O artista plástico Ubirajara Ferreira Braga começou a pintar tardiamente, aos 58 anos. Isso após passar por tratamentos de choque, ao ter sido internado como esquizofrênico, no Hospital Psiquiátrico do Juquery, em 59. No dia 20 de novembro passado, Ubirajara morreu praticamente desconhecido, apesar de suas obras representarem quase 30% do acervo do museu Osório Cesar, que faz parte da instituição.

"Como pintor, ele poderia ter o mesmo reconhecimento que o Arthur Bispo do Rosário", diz à Folha a professora de pós-graduação na Escola de Comunicações e Artes da USP Maria Heloisa Corrêa de Toledo Ferraz.

Autora do livro "Arte e Loucura" (Lemos Editorial), lançado no ano passado, Maria Heloisa acompanhou a trajetória artística de Ubirajara, iniciada em 86, quando começou a participar do Ateliê de Arte. O espaço foi reorganizado no instituto em 86, com a participação de Maria Heloisa. O Juquery já havia possuído um ateliê de artes, criado pelo médico Osório Cesar (leia texto abaixo), mas que foi desmontado.

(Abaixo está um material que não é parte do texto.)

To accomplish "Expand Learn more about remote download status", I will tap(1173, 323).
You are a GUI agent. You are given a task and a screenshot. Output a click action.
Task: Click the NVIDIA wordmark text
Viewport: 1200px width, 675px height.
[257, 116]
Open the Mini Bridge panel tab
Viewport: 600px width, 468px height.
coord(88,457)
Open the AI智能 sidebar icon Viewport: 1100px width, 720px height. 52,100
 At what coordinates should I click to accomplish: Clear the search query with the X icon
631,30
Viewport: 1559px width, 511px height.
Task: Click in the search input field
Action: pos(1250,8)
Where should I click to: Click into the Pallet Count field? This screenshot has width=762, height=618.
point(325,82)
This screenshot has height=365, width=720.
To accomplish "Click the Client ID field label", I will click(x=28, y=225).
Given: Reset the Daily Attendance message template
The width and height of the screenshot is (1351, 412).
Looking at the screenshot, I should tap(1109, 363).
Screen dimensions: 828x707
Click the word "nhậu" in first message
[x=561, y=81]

"O Ubirajara teve um desenvolvimento artístico muito rápido; em pouco tempo percebemos que ele estava acima da média", diz Maria Heloisa.

Ubirajara foi indicado por psiquiatras ao ateliê porque circulava livremente pelo Juquery e tinha sido pintor de paredes na juventude.
Hoje, o museu Osório Cesar, a versão paulista do Museu de Imagens do Inconsciente (implantado por Nise da Silveira no Rio, em 1952), possui em seu acervo 2.615 telas de Ubirajara.

Certamente o artista produziu muito mais, mas durante um período encontrou uma forma de vender suas obras, o que é proibido no Juquery, e com isso não há como saber o número exato de sua produção.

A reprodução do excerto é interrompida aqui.